Lee Kyung-ju checks the temperature of his cucumber green house in Cheonan, South Chungcheong Province. (Lee Kyung-ju)
Lee Kyung-ju checks the temperature of his cucumber green house in Cheonan, South Chungcheong Province. (Lee Kyung-ju)
Becoming a farmer carries a high risk, with volatile weather and soil conditions affecting farm crops in a blink.

The risk, exacerbated by global warming, has been mitigated for Lee Kyung-ju, a former IT office worker-turned farmer who has been growing cucumbers with the help of a smart farm system since 2020.

He kicks off his day by checking his smartphone application showing the farming weather forecast and agricultural commodity prices.

He then arrives at his 6,000 square-meter farm in Cheonan, South Chungcheong Province.

Using smart farming software and hardware, Lee controls temperature, light quantity and humidity of the greenhouse for the cucumbers to ensure they have an even dark green color and uniform size.

A dynamic monitoring system also calculates energy efficiency, costs and growth rates of the crops.

“Through the smart farm system, cucumbers’ preferred environment can be adjusted allowing the plants to make their own hormones and enhance the natural taste,” he said.

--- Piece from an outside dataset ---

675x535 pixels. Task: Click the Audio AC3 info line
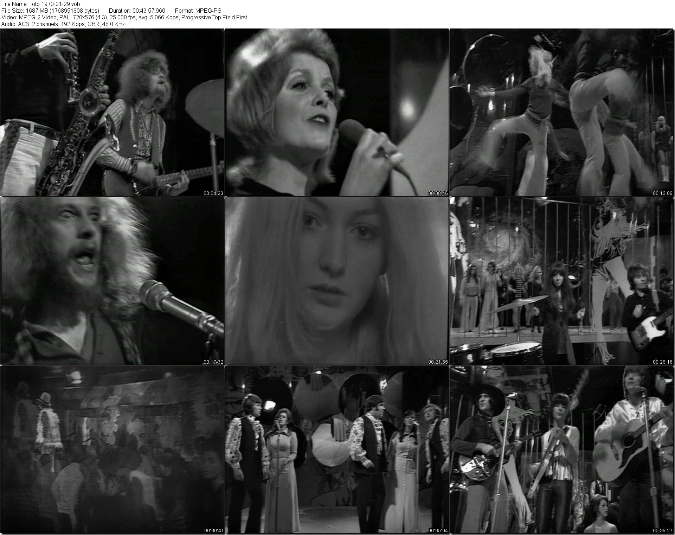(x=63, y=24)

Empowering the farmer with six years of agricultural experience is the technological capability he adopted from agtech startup Green Labs in 2020.

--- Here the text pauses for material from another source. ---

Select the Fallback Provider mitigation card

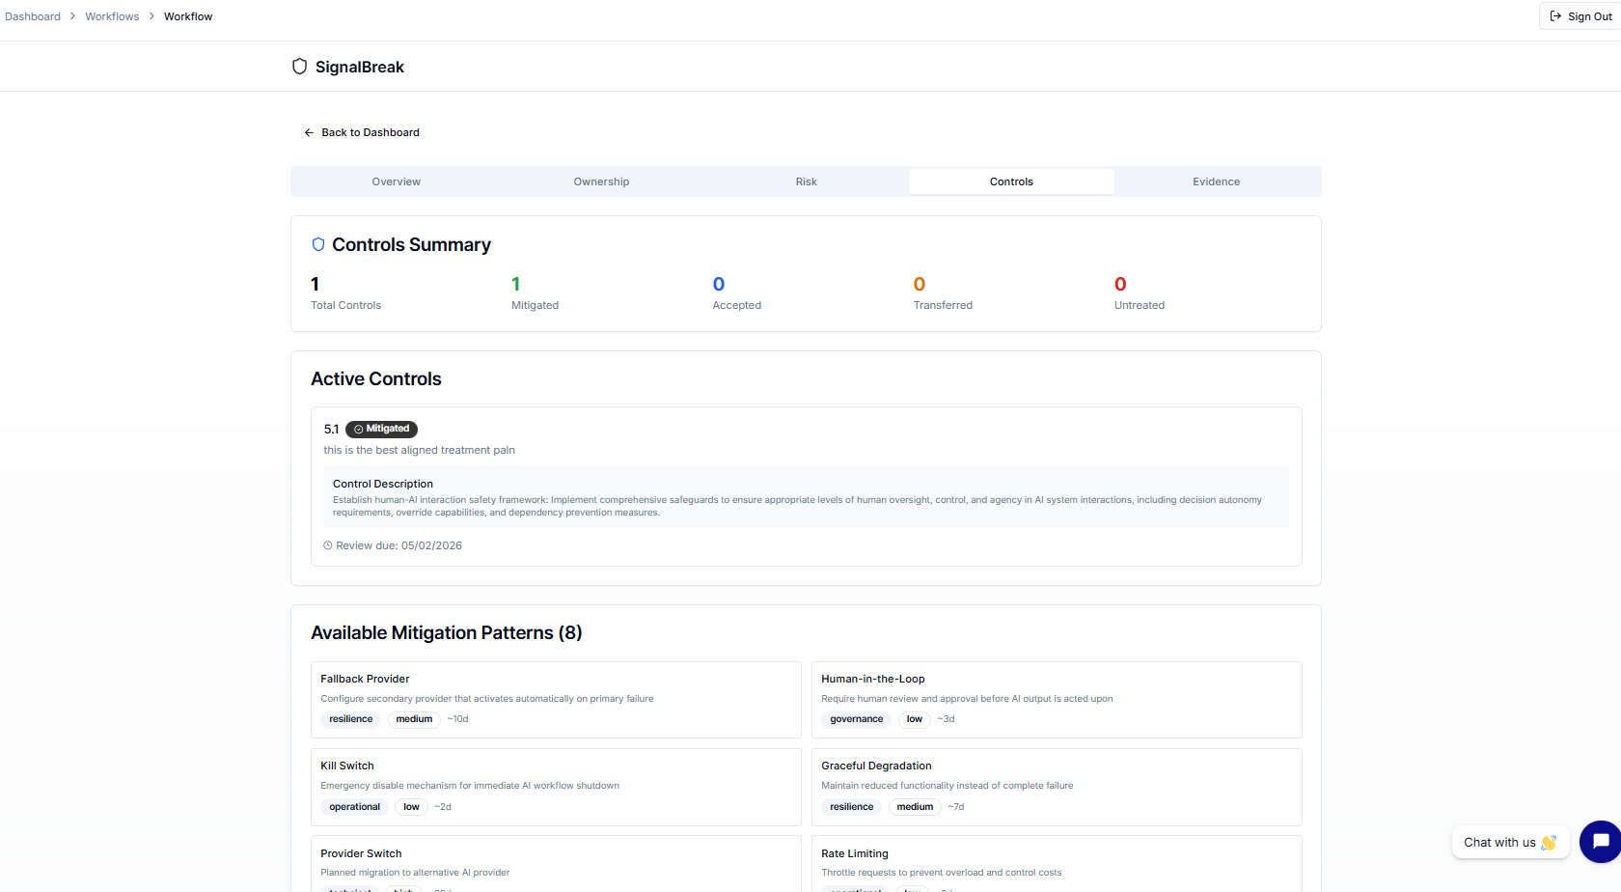[x=556, y=699]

Smart farming is emerging as an effective alternative here to respond to natural disasters caused by climate change and manpower shortage in the farming sector due to the low birth rate and aging population.

“Our ultimate goal is to make future agriculture a category of business with low entry barriers and high return by enhancing predictability in farming,” said Shin Sang-hoon, co-founder and CEO of Green Labs, which was founded in 2017.

Agriculture is a big industry, with its market size exceeding 150 trillion won ($125.1 billion) just for the country, but attempts at digital transformation in the sector have been fragmented or focused on the delivery industry, as seen in the birth of unicorn startups like Market Kurly and Baedal Minjok.

“I don’t think there was a company that sought to digitalize the entire life cycle of agricultural production and distribution comprehensively,” he said.

Green Labs’ mobile application Farm Morning has attracted 500,000 users, about one-quarter of the 2 million farmers in the country.

Shin, who previously worked for e-book service provider Ridibooks and founded blind dating mobile app Amanda, said his new company’s business strategy not so different from those of the IT companies he worked for.

“It is a game of who attracts more users. The basic structure is that we provide necessary solutions to users using accumulated data from users,” he said.

For instance, its vision recognition system monitors the growth of strawberries to analyze environmental data that increase the yield and quality of the crop. The data collected from multiple farmers advances its system engine to offer better solutions for other strawberry farmers.

This also reduces farmers’ workload to check on the growth of their livestock and crops and increases the accuracy of the process, Shin said.

“In the near future, farmers will be able to switch crops, like from strawberries until this month to watermelons next month, by adjusting their smart farm systems,” he said.